Volkan Topalli
Professor Department of Criminal Justice & Criminology- Education
Ph.D., Tulane University
- Specializations
Violence in Urban Settings
- Biography
Volkan Topalli is a Professor of Criminal Justice at the Andrew Young School of Policy Studies. He received his PhD in Experimental Social Psychology from Tulane University in 1998. Previous to arriving at Georgia State University (GSU) in 2000 he completed a National Science Foundation research fellowship through the National Consortium on Violence Research. He also holds faculty associate status with the Evidence-Based Cybersecurity Group at GSU, the Partnership of Urban Health Research at GSU, the Center for Injury Control at Emory University, and the International Centre for Research on Forensic Psychology at Portsmouth University, United Kingdom. His scholarly research addresses decision-making of offenders with a focus on violence in urban settings. To pursue these interests he employs a multi-method approach that includes experimental, quantitative, and qualitative (interview-based) approaches with active, noninstitutionalized hardcore street offenders (robbers, carjackers, drug dealers). He has conducted roughly 400 interviews with offenders in New Orleans, St. Louis, and Atlanta over the past 22 years. His work has recently expanded this agenda to the study of emerging forms of crime and future crime, including the role of emerging technologies and exponential technological change.

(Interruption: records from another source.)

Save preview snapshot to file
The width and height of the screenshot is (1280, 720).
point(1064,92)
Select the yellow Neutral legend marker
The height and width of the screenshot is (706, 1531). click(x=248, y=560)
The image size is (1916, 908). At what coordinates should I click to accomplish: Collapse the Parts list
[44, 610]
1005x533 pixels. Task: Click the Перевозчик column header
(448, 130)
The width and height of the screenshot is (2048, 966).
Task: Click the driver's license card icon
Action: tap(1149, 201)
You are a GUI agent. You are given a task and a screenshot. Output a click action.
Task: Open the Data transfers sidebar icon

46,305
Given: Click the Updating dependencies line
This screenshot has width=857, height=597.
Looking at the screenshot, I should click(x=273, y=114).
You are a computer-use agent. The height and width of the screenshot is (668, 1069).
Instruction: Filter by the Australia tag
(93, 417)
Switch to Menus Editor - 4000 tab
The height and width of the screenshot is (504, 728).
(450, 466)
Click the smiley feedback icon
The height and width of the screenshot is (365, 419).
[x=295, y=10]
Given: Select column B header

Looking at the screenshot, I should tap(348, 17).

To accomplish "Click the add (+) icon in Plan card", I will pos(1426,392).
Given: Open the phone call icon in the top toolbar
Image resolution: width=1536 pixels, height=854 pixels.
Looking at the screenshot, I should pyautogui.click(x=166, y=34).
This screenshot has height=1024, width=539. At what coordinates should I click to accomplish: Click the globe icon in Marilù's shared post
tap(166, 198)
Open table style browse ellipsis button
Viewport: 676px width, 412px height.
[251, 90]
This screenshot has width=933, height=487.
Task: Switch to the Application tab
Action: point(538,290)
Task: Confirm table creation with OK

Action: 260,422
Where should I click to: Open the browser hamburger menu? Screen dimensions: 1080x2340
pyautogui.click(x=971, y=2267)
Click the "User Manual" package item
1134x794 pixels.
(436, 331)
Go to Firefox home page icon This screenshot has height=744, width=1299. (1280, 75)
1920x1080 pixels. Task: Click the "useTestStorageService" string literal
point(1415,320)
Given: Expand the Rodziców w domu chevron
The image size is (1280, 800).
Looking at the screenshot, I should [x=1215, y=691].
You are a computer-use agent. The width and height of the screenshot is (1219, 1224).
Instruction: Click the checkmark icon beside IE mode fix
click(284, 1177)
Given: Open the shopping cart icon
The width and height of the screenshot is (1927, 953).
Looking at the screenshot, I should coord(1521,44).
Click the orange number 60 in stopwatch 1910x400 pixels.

His research has been supported by such agencies as the National Science Foundation, the Harry Frank Guggenheim Foundation, The Centers for Disease Control, The UK Home Office, and the National Institute of Justice. He the author of peer-reviewed research in such outlets as Criminology, The Annual Review of Criminology, Justice Quarterly, The Journal of Quantitative Criminology, The British Journal of Criminology, The Journal of Law and Economics, and Criminal Justice & Behavior.